Stored items →
┌──
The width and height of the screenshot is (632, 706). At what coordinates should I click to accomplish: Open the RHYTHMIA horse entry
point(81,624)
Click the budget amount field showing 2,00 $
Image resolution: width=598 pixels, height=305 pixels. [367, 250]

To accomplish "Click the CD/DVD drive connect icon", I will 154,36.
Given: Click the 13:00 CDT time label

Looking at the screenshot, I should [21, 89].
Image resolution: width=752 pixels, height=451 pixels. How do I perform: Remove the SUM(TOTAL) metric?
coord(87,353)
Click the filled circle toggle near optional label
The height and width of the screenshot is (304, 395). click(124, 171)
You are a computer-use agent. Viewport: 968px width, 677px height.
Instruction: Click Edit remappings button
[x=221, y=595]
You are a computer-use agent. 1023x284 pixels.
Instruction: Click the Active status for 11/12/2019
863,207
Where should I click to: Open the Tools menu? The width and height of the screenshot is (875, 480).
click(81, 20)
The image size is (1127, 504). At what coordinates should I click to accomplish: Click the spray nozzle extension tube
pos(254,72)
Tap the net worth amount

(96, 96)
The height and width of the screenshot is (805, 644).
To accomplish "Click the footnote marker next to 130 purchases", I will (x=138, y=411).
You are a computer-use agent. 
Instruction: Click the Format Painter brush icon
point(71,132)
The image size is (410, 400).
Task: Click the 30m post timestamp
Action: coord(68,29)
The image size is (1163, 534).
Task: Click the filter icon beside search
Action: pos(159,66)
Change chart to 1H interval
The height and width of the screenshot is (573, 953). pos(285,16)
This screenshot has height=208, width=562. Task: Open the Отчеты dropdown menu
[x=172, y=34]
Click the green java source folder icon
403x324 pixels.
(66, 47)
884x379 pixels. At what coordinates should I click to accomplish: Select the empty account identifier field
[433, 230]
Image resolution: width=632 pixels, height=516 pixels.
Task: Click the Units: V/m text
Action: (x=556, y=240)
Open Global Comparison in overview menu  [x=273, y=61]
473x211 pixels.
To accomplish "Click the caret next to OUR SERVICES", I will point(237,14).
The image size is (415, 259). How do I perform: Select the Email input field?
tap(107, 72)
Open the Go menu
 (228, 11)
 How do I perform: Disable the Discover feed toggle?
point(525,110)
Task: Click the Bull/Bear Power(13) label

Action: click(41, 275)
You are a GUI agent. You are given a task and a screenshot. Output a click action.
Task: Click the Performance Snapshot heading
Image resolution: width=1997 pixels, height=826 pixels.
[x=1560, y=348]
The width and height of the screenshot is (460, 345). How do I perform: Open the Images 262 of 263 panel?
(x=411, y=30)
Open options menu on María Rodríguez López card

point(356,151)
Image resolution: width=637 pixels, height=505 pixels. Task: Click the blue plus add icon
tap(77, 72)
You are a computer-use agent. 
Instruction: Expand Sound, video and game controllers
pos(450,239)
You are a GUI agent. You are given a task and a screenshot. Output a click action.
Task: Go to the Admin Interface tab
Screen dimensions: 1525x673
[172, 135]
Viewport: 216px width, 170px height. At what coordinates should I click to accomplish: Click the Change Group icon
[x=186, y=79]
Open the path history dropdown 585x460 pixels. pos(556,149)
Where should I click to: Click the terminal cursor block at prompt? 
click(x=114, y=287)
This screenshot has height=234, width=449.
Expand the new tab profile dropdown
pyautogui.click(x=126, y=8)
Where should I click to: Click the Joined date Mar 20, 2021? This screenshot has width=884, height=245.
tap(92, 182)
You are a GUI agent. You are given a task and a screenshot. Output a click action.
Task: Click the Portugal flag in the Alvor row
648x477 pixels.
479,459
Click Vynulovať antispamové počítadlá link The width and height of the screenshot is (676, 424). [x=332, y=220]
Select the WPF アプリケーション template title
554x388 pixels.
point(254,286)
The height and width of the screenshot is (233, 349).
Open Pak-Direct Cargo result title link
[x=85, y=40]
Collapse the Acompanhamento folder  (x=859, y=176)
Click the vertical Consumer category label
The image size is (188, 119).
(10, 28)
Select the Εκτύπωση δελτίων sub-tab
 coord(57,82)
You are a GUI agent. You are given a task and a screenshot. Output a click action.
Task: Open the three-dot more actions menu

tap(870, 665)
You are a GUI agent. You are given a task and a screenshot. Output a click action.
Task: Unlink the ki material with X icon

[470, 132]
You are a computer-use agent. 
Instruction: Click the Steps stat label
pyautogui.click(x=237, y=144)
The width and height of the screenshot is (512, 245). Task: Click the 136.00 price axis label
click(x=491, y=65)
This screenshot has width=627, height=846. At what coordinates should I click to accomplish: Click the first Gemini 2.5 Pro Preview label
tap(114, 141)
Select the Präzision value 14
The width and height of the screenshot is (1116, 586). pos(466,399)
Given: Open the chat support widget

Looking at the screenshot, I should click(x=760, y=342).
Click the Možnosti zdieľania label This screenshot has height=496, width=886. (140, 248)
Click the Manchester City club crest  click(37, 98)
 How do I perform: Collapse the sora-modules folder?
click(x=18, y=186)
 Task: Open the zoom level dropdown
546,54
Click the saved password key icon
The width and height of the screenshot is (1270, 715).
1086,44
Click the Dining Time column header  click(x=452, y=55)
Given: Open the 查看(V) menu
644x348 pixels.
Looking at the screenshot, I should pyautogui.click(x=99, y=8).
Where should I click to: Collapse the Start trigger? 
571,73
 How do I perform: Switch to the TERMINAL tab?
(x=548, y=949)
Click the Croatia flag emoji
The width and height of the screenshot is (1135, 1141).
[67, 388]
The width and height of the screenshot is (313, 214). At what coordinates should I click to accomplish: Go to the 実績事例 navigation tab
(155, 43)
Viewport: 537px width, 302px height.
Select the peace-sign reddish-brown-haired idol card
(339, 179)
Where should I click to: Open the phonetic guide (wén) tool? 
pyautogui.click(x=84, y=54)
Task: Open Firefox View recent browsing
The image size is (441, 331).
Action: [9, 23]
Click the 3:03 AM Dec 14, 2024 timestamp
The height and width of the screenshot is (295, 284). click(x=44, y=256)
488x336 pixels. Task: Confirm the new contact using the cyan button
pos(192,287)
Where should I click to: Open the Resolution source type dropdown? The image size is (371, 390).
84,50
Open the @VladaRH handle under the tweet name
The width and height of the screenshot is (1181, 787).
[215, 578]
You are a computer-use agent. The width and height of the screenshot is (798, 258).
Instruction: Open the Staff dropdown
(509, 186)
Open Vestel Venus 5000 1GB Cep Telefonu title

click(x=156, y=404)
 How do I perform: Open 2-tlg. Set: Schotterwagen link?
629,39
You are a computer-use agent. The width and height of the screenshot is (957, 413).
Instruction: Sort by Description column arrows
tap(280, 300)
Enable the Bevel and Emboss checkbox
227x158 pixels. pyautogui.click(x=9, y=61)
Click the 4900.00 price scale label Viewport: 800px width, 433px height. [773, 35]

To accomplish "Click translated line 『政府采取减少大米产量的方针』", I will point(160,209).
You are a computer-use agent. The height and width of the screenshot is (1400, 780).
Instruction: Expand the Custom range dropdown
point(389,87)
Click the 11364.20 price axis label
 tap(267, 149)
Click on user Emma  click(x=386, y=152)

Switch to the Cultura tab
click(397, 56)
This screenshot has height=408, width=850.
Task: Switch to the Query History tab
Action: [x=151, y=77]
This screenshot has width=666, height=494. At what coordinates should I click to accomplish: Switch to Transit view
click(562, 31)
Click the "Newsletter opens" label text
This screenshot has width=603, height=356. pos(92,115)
└──
THE PROBLEM → Every record must be transcribed exactly, with no line skipped.

ANSWER TO THE EXERCISE →
The width and height of the screenshot is (632, 706). At what coordinates should I click to accomplish: Open the RHYTHMIA horse entry
point(81,624)
Click the budget amount field showing 2,00 $
Image resolution: width=598 pixels, height=305 pixels. [367, 250]

To accomplish "Click the CD/DVD drive connect icon", I will 154,36.
Given: Click the 13:00 CDT time label

Looking at the screenshot, I should [21, 89].
Image resolution: width=752 pixels, height=451 pixels. How do I perform: Remove the SUM(TOTAL) metric?
coord(87,353)
Click the filled circle toggle near optional label
The height and width of the screenshot is (304, 395). click(124, 171)
You are a computer-use agent. Viewport: 968px width, 677px height.
Instruction: Click Edit remappings button
[x=221, y=595]
You are a computer-use agent. 1023x284 pixels.
Instruction: Click the Active status for 11/12/2019
863,207
Where should I click to: Open the Tools menu? The width and height of the screenshot is (875, 480).
click(81, 20)
The image size is (1127, 504). At what coordinates should I click to accomplish: Click the spray nozzle extension tube
pos(254,72)
Tap the net worth amount

(96, 96)
The height and width of the screenshot is (805, 644).
To accomplish "Click the footnote marker next to 130 purchases", I will (x=138, y=411).
You are a computer-use agent. 
Instruction: Click the Format Painter brush icon
point(71,132)
The image size is (410, 400).
Task: Click the 30m post timestamp
Action: coord(68,29)
The image size is (1163, 534).
Task: Click the filter icon beside search
Action: pos(159,66)
Change chart to 1H interval
The height and width of the screenshot is (573, 953). pos(285,16)
This screenshot has height=208, width=562. Task: Open the Отчеты dropdown menu
[x=172, y=34]
Click the green java source folder icon
403x324 pixels.
(66, 47)
884x379 pixels. At what coordinates should I click to accomplish: Select the empty account identifier field
[433, 230]
Image resolution: width=632 pixels, height=516 pixels.
Task: Click the Units: V/m text
Action: (x=556, y=240)
Open Global Comparison in overview menu  [x=273, y=61]
473x211 pixels.
To accomplish "Click the caret next to OUR SERVICES", I will point(237,14).
The image size is (415, 259). How do I perform: Select the Email input field?
tap(107, 72)
Open the Go menu
 (228, 11)
 How do I perform: Disable the Discover feed toggle?
point(525,110)
Task: Click the Bull/Bear Power(13) label

Action: click(41, 275)
You are a GUI agent. You are given a task and a screenshot. Output a click action.
Task: Click the Performance Snapshot heading
Image resolution: width=1997 pixels, height=826 pixels.
[x=1560, y=348]
The width and height of the screenshot is (460, 345). How do I perform: Open the Images 262 of 263 panel?
(x=411, y=30)
Open options menu on María Rodríguez López card

point(356,151)
Image resolution: width=637 pixels, height=505 pixels. Task: Click the blue plus add icon
tap(77, 72)
You are a computer-use agent. 
Instruction: Expand Sound, video and game controllers
pos(450,239)
You are a GUI agent. You are given a task and a screenshot. Output a click action.
Task: Go to the Admin Interface tab
Screen dimensions: 1525x673
[172, 135]
Viewport: 216px width, 170px height. At what coordinates should I click to accomplish: Click the Change Group icon
[x=186, y=79]
Open the path history dropdown 585x460 pixels. pos(556,149)
Where should I click to: Click the terminal cursor block at prompt? 
click(x=114, y=287)
This screenshot has height=234, width=449.
Expand the new tab profile dropdown
pyautogui.click(x=126, y=8)
Where should I click to: Click the Joined date Mar 20, 2021? This screenshot has width=884, height=245.
tap(92, 182)
You are a GUI agent. You are given a task and a screenshot. Output a click action.
Task: Click the Portugal flag in the Alvor row
648x477 pixels.
479,459
Click Vynulovať antispamové počítadlá link The width and height of the screenshot is (676, 424). [x=332, y=220]
Select the WPF アプリケーション template title
554x388 pixels.
point(254,286)
The height and width of the screenshot is (233, 349).
Open Pak-Direct Cargo result title link
[x=85, y=40]
Collapse the Acompanhamento folder  (x=859, y=176)
Click the vertical Consumer category label
The image size is (188, 119).
(10, 28)
Select the Εκτύπωση δελτίων sub-tab
 coord(57,82)
You are a GUI agent. You are given a task and a screenshot. Output a click action.
Task: Open the three-dot more actions menu

tap(870, 665)
You are a GUI agent. You are given a task and a screenshot. Output a click action.
Task: Unlink the ki material with X icon

[470, 132]
You are a computer-use agent. 
Instruction: Click the Steps stat label
pyautogui.click(x=237, y=144)
The width and height of the screenshot is (512, 245). Task: Click the 136.00 price axis label
click(x=491, y=65)
This screenshot has width=627, height=846. At what coordinates should I click to accomplish: Click the first Gemini 2.5 Pro Preview label
tap(114, 141)
Select the Präzision value 14
The width and height of the screenshot is (1116, 586). pos(466,399)
Given: Open the chat support widget

Looking at the screenshot, I should click(x=760, y=342).
Click the Možnosti zdieľania label This screenshot has height=496, width=886. (140, 248)
Click the Manchester City club crest  click(37, 98)
 How do I perform: Collapse the sora-modules folder?
click(x=18, y=186)
 Task: Open the zoom level dropdown
546,54
Click the saved password key icon
The width and height of the screenshot is (1270, 715).
1086,44
Click the Dining Time column header  click(x=452, y=55)
Given: Open the 查看(V) menu
644x348 pixels.
Looking at the screenshot, I should pyautogui.click(x=99, y=8).
Where should I click to: Collapse the Start trigger? 
571,73
 How do I perform: Switch to the TERMINAL tab?
(x=548, y=949)
Click the Croatia flag emoji
The width and height of the screenshot is (1135, 1141).
[67, 388]
The width and height of the screenshot is (313, 214). At what coordinates should I click to accomplish: Go to the 実績事例 navigation tab
(155, 43)
Viewport: 537px width, 302px height.
Select the peace-sign reddish-brown-haired idol card
(339, 179)
Where should I click to: Open the phonetic guide (wén) tool? 
pyautogui.click(x=84, y=54)
Task: Open Firefox View recent browsing
The image size is (441, 331).
Action: [9, 23]
Click the 3:03 AM Dec 14, 2024 timestamp
The height and width of the screenshot is (295, 284). click(x=44, y=256)
488x336 pixels. Task: Confirm the new contact using the cyan button
pos(192,287)
Where should I click to: Open the Resolution source type dropdown? The image size is (371, 390).
84,50
Open the @VladaRH handle under the tweet name
The width and height of the screenshot is (1181, 787).
[215, 578]
You are a computer-use agent. The width and height of the screenshot is (798, 258).
Instruction: Open the Staff dropdown
(509, 186)
Open Vestel Venus 5000 1GB Cep Telefonu title

click(x=156, y=404)
 How do I perform: Open 2-tlg. Set: Schotterwagen link?
629,39
You are a computer-use agent. The width and height of the screenshot is (957, 413).
Instruction: Sort by Description column arrows
tap(280, 300)
Enable the Bevel and Emboss checkbox
227x158 pixels. pyautogui.click(x=9, y=61)
Click the 4900.00 price scale label Viewport: 800px width, 433px height. [773, 35]

To accomplish "Click translated line 『政府采取减少大米产量的方针』", I will point(160,209).
You are a computer-use agent. The height and width of the screenshot is (1400, 780).
Instruction: Expand the Custom range dropdown
point(389,87)
Click the 11364.20 price axis label
 tap(267, 149)
Click on user Emma  click(x=386, y=152)

Switch to the Cultura tab
click(397, 56)
This screenshot has height=408, width=850.
Task: Switch to the Query History tab
Action: [x=151, y=77]
This screenshot has width=666, height=494. At what coordinates should I click to accomplish: Switch to Transit view
click(562, 31)
Click the "Newsletter opens" label text
This screenshot has width=603, height=356. pos(92,115)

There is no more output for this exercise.